## [What to work on]
Return only the lines running from the top of the entries to the line with "Clear Data (109, 383)", inclusive, exactly as written.

## [Records supplied]
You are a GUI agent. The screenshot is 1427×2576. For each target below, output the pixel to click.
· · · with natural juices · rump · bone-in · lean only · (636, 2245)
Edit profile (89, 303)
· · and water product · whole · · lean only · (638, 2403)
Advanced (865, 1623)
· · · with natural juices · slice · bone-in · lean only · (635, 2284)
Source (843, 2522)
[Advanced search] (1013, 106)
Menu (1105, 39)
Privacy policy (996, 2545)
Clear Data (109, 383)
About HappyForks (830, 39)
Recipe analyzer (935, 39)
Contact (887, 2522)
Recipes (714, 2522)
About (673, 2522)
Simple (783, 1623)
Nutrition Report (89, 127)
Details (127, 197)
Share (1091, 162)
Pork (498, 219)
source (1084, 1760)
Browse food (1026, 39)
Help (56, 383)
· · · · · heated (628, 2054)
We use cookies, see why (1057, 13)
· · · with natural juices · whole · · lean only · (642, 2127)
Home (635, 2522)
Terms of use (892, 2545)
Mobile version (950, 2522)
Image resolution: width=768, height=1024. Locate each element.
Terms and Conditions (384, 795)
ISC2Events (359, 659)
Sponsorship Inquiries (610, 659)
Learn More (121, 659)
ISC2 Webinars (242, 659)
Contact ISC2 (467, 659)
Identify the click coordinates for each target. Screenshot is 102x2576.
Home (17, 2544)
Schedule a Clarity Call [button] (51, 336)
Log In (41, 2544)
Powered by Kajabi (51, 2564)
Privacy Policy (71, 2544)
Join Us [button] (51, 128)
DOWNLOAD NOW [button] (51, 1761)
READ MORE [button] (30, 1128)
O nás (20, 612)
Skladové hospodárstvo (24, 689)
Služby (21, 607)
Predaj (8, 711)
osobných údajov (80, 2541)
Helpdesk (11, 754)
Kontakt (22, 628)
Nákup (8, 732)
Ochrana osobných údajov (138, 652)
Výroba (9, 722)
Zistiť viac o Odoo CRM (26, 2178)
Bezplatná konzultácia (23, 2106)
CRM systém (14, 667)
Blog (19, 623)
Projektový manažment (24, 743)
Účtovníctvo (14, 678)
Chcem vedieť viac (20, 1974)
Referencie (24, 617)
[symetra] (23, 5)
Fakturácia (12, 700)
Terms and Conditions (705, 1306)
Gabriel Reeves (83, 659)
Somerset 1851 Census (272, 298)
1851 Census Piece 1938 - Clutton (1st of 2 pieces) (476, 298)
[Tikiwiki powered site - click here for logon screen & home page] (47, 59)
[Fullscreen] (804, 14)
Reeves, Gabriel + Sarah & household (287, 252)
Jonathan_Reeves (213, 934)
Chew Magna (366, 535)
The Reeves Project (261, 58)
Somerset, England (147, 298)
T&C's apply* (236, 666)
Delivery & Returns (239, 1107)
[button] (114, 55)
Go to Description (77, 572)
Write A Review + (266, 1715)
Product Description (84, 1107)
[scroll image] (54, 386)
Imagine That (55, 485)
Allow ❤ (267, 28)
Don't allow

## [Problem solution]
You are a GUI agent. The screenshot is 1427×2576. For each target below, output the pixel to click.
· · · with natural juices · rump · bone-in · lean only · (636, 2245)
Edit profile (89, 303)
· · and water product · whole · · lean only · (638, 2403)
Advanced (865, 1623)
· · · with natural juices · slice · bone-in · lean only · (635, 2284)
Source (843, 2522)
[Advanced search] (1013, 106)
Menu (1105, 39)
Privacy policy (996, 2545)
Clear Data (109, 383)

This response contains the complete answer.